When we were finally able to move, the first thing I put in our North Carolina apartment were mattresses, a twin and a queen purchased at a tiny warehouse that boasted great discounts but probably overcharged us, given what I now know of the merchandise’s quality.
I brought the beds in even before I brought my daughter, not wanting her to experience floor-sleeping or bed-sharing for a single minute of our time there. But she did wind up sleeping with me for a while, unaccustomed to being in a bedroom of her own alone. She slept with me until the boyfriend I met three months into Covid moved in to quarantine.
During our first year in Durham, I can count on one hand the number of nights I slept on my mattress alone. By the end of the second year, a few coils popped, making visible lumps in the bed. It wasn’t as uncomfortable as my high school bed had been, but it evoked memories of that time I’d long left in the past. For that reason alone, I should’ve been quick to replace it. But I wasn’t. Stubbornly, I thought this mattress should’ve lasted longer, that my investment in it—and in everything else: pulling off the move from Baltimore to Durham, surviving my first serious relationship and breakup in a decade, affording a place big to comfortably accommodate my family of two—should’ve counted for more.
I replaced my daughter’s perfectly functional twin before I’d even entertain the thought of replacing my own. I bought her her first real bed last summer: a full size mattress, along with the bed itself, a small bookcase built into its headboard. I sprang for the matching six-drawer dresser with a mirror attached, too. I am hoping it all lasts her through high school. I am hoping her bed never feels like a place where she feels the need to banish herself. I hoping she never knows what it’s like to have to dispose of an inner sanctum in a hurry.
Because I’ve started to dream of the same for myself, I replaced my lumpy mattress a few months after Story’s. I had no idea how to dispose of the old one. I’d never lived in any one place of my own long enough to require a replacement. I eventually called a hauling service to come get the old mattress, an added expense of over 100 dollars.
No matter how much progress I make in this life, it has never escaped me how expensive it is to sleep.
While my daughter’s been with her dad the past two weeks, I’ve spent far too much time in bed. I’m not working again yet and without the anchoring tasks of parenting to structure my days, I lie down a whole lot instead of leaving home.
My mattress and frame are still the only lounging furniture in my bedroom, so the bed has become the hub of my daily life. It’s where I eat dinner (on the nights when I choose to) in front of a small tv perched atop my dresser. It’s where I’ve spent hours rewatching my favorite k-dramas, where I apply for jobs, where I twist my hair before slipping into my bonnet, where I take my calls and write this newsletter.
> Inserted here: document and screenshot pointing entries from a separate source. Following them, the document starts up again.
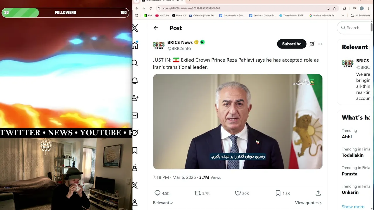Viewport: 374px width, 210px height.
Task: Subscribe to BRICS News
Action: (292, 44)
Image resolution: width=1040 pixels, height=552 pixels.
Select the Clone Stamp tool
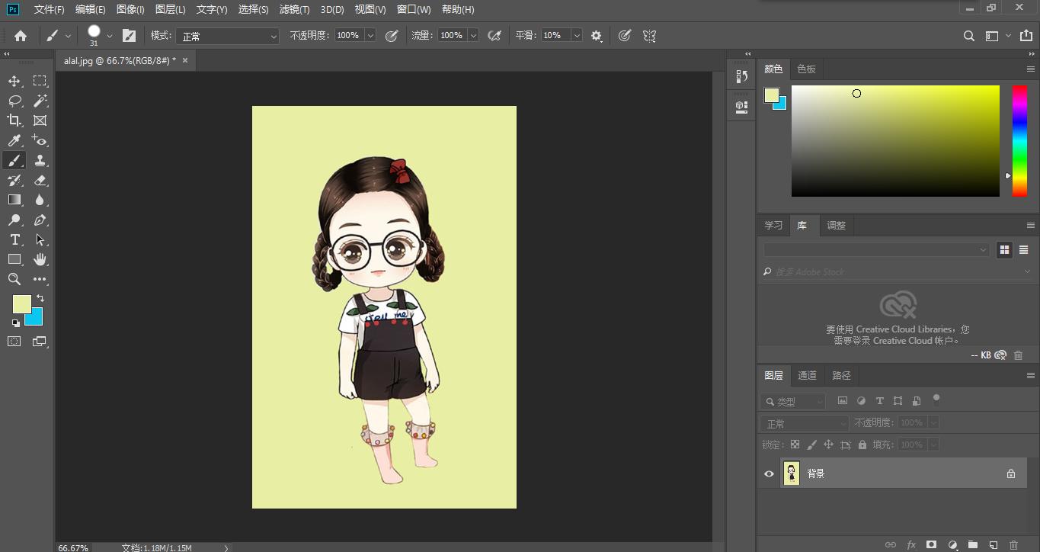point(40,160)
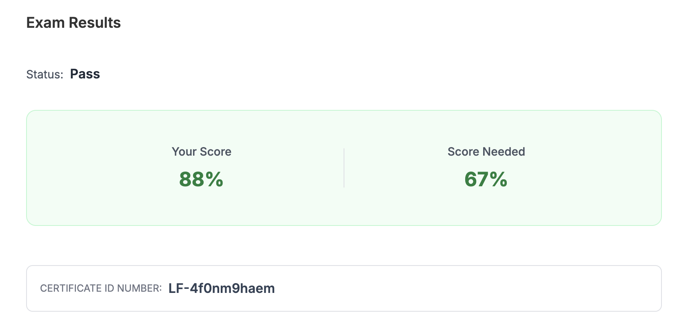Select the 67% required score value
Image resolution: width=688 pixels, height=326 pixels.
click(486, 179)
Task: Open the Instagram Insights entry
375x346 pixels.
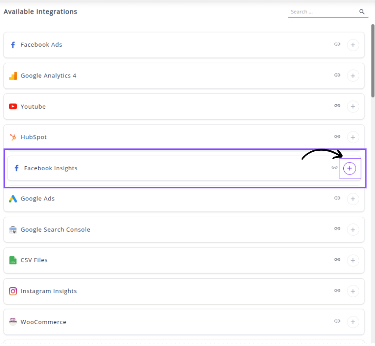Action: [x=48, y=291]
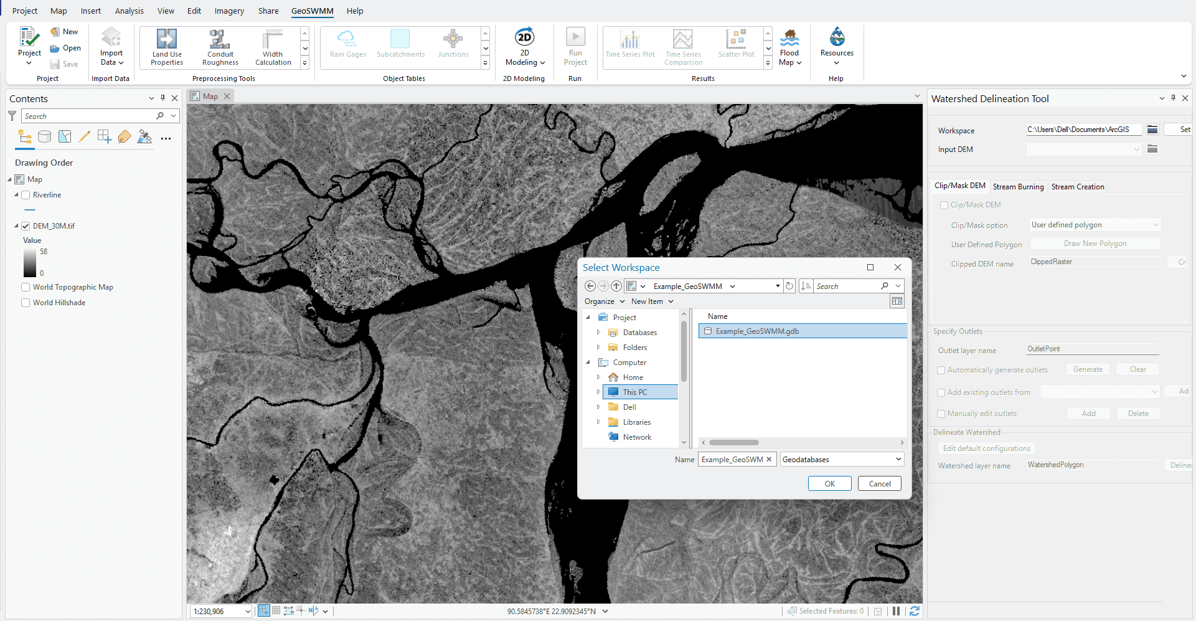Switch to the Stream Burning tab
The height and width of the screenshot is (621, 1196).
[1018, 187]

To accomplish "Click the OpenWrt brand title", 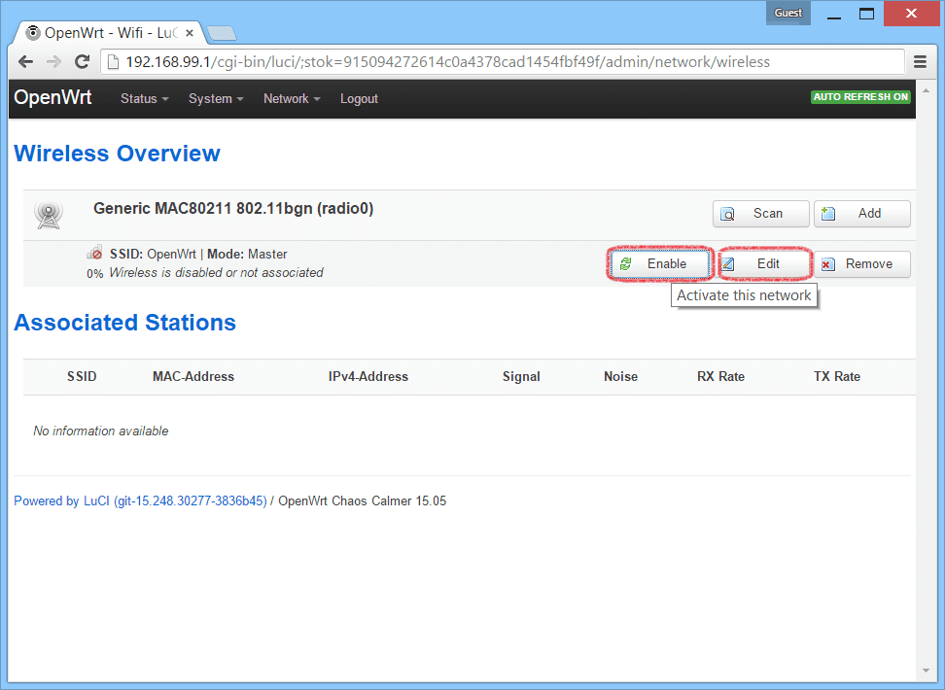I will coord(53,98).
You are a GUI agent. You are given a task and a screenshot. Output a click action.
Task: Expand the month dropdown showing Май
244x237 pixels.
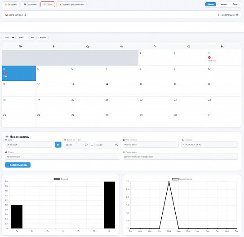pyautogui.click(x=26, y=37)
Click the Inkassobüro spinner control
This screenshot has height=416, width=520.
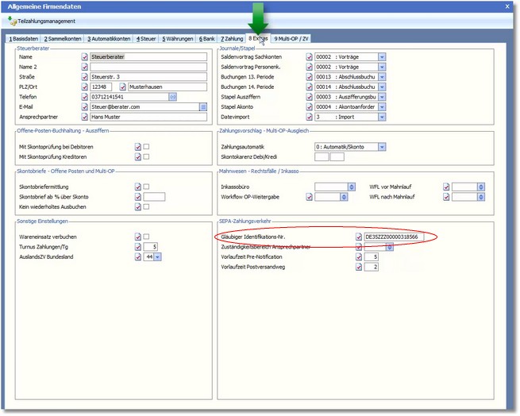pos(352,187)
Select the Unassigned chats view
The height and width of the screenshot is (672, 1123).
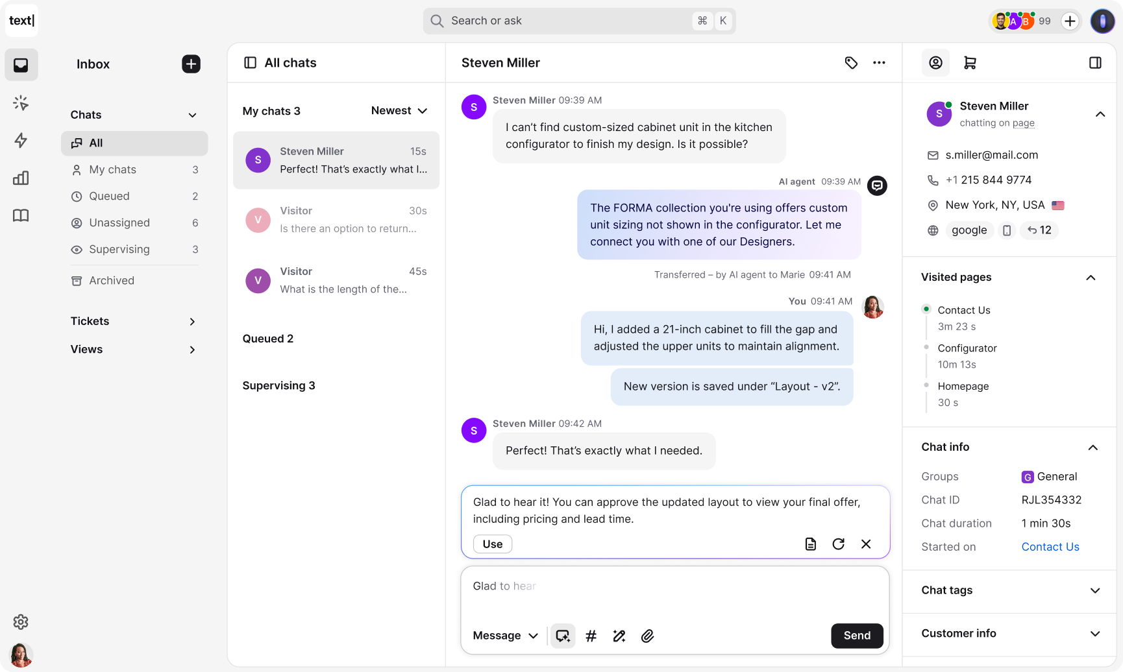pyautogui.click(x=119, y=222)
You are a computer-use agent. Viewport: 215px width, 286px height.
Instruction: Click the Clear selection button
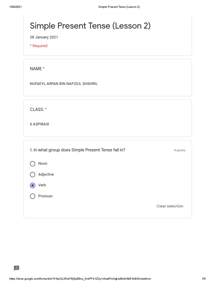170,206
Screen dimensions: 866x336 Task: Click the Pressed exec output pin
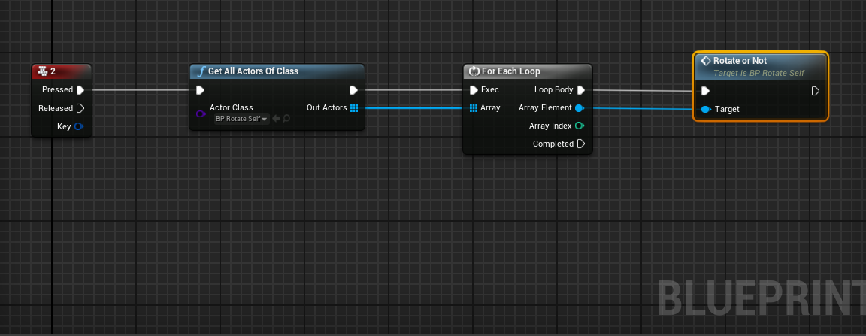pyautogui.click(x=80, y=90)
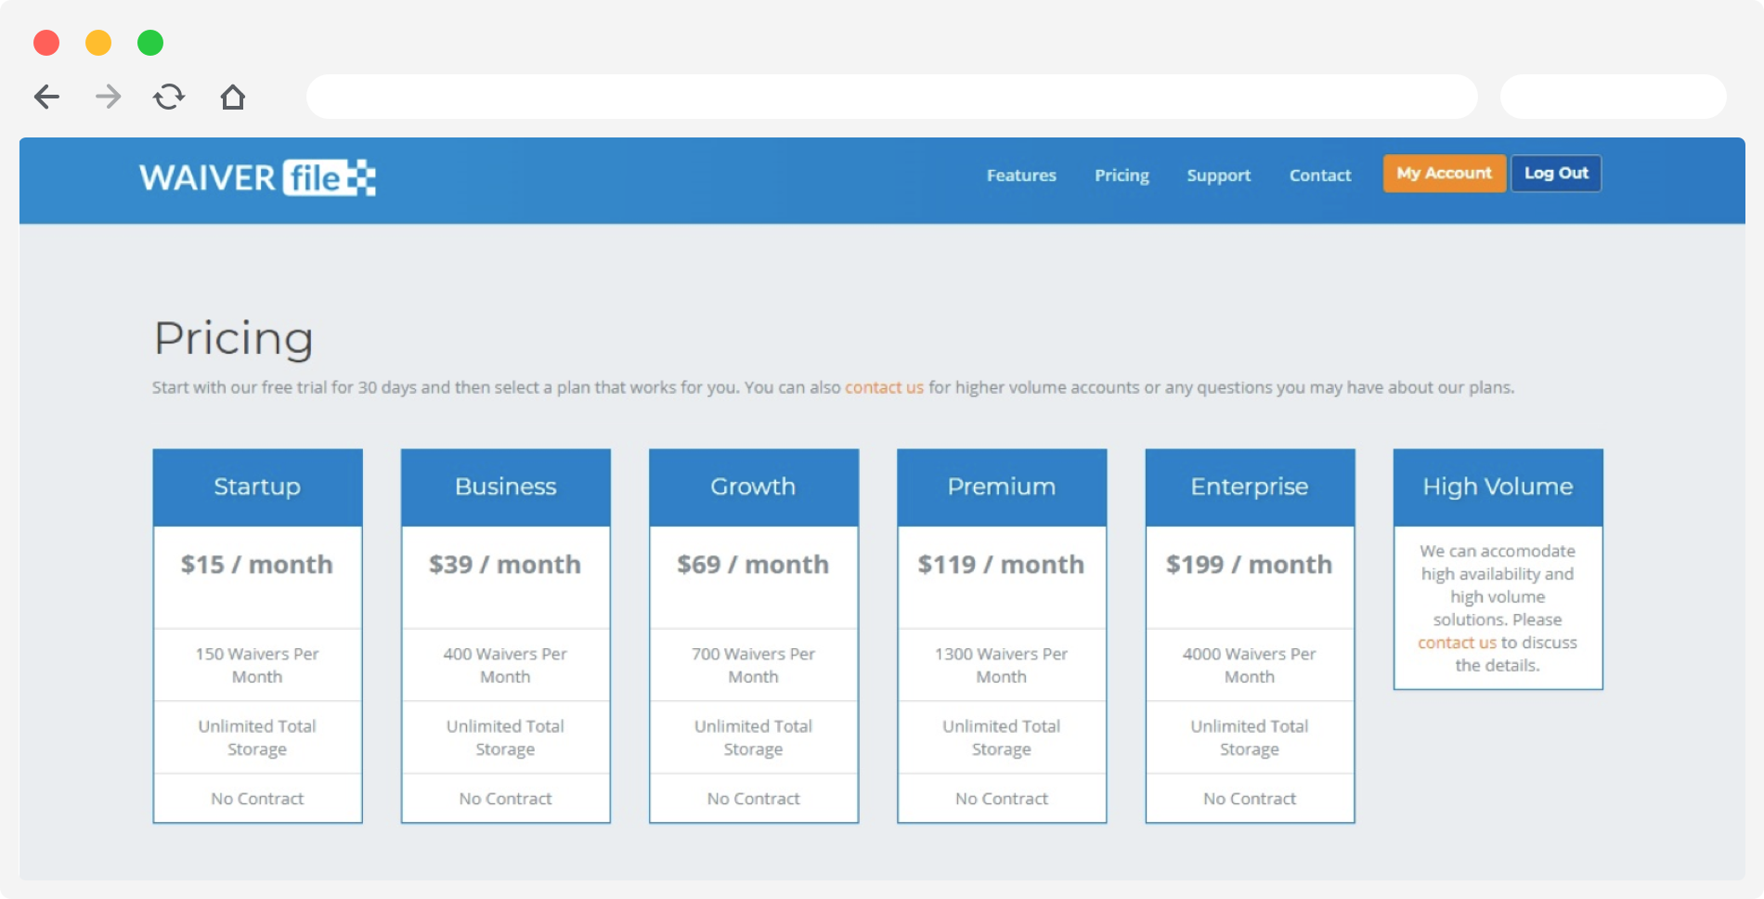Open the Features page

click(x=1021, y=176)
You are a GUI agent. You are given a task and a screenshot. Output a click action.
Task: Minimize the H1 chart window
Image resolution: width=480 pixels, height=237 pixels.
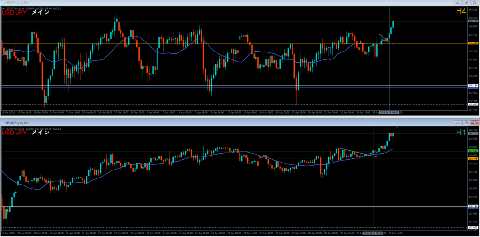[x=458, y=123]
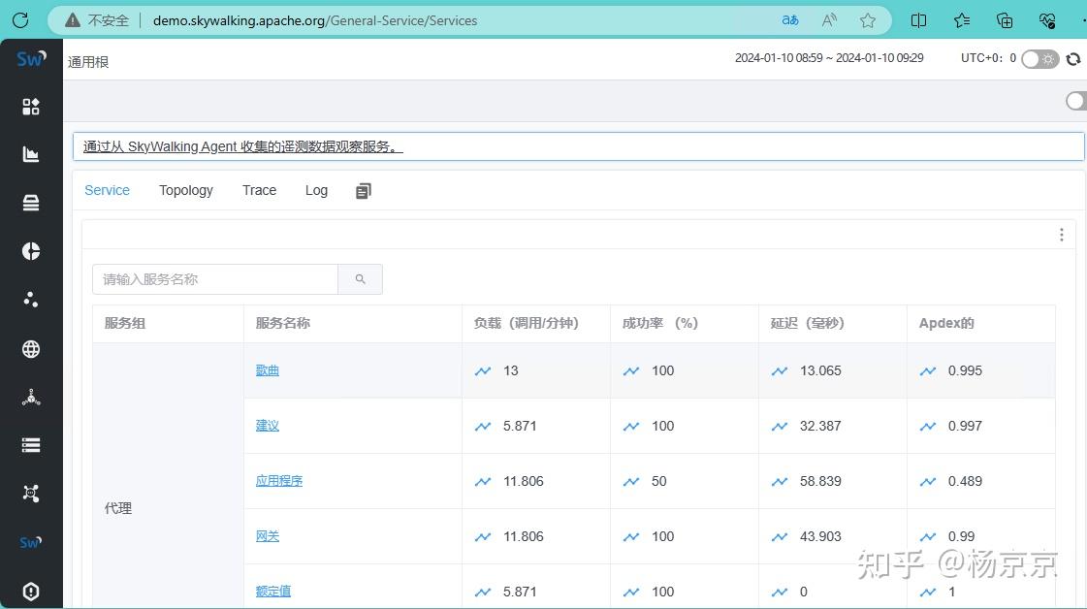Open the three-dot menu on the services panel
The height and width of the screenshot is (609, 1087).
1061,234
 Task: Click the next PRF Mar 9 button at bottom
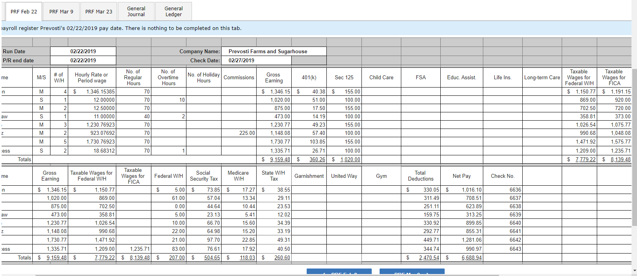[x=412, y=272]
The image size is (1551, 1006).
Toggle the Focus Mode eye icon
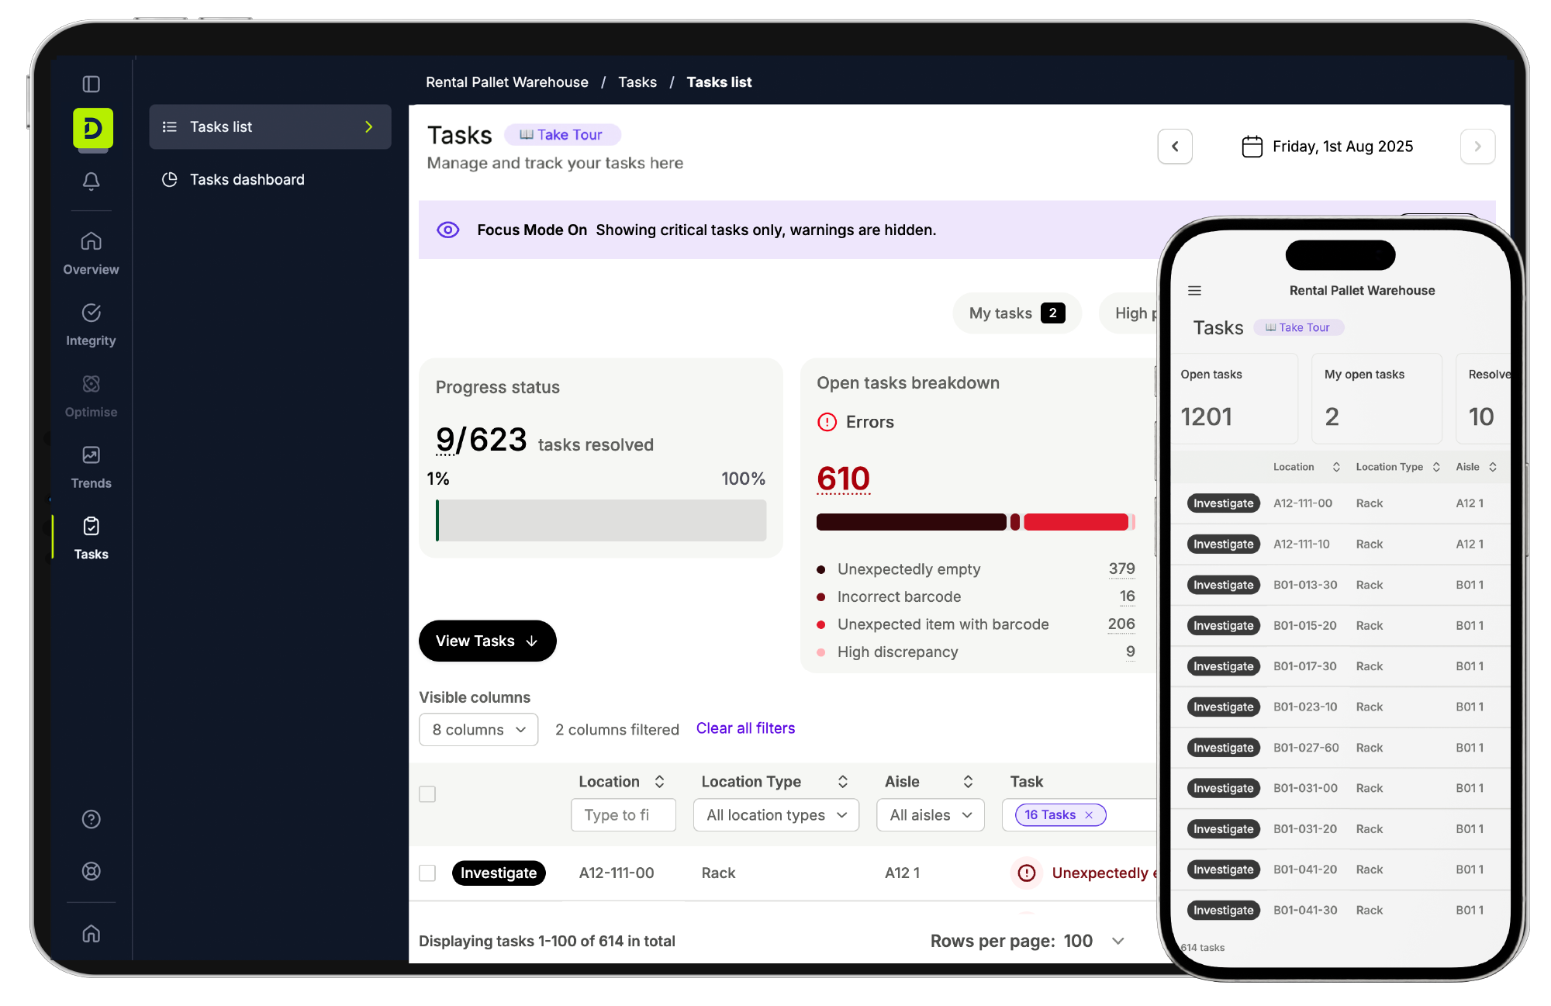pos(448,230)
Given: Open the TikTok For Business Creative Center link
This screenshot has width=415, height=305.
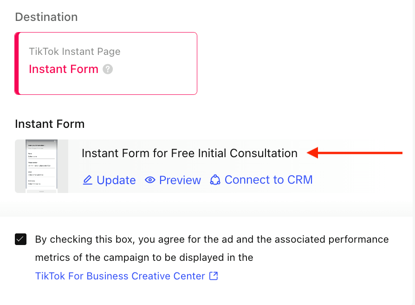Looking at the screenshot, I should point(119,276).
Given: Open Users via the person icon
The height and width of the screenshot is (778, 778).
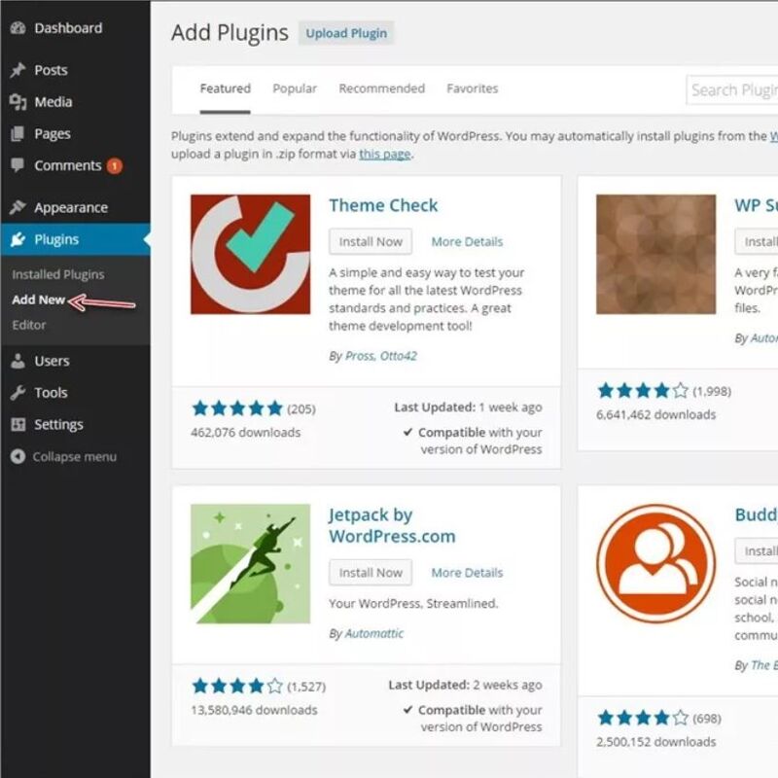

It doesn’t have to be. There are rooms of furniture now: a sofa and loveseat in the living room, folding tables and chairs as frugal placeholders in the dining room and “office”-slash-guest room. Three beds in all.
I could unfurl my life into the full square footage of this place and I suspect, over time, I will.
But I still haven’t added the adornments that would amount to a grown woman’s bed. I haven’t invested in a setup that suggests at first glance: This is where the head of this household rests. This is where a queen should luxuriate.
I am waiting to feel worthy of it, I guess, waiting to prove that I’ll be able to stay here long enough to enjoy it. I should be there by now, at a place of sturdy-enough belief in myself that I can buy a real bed without worrying that I’ll lose it.
All I can say is that I’m closer than I’ve ever been. I have to trust that sooner rather than later, that will feel close enough.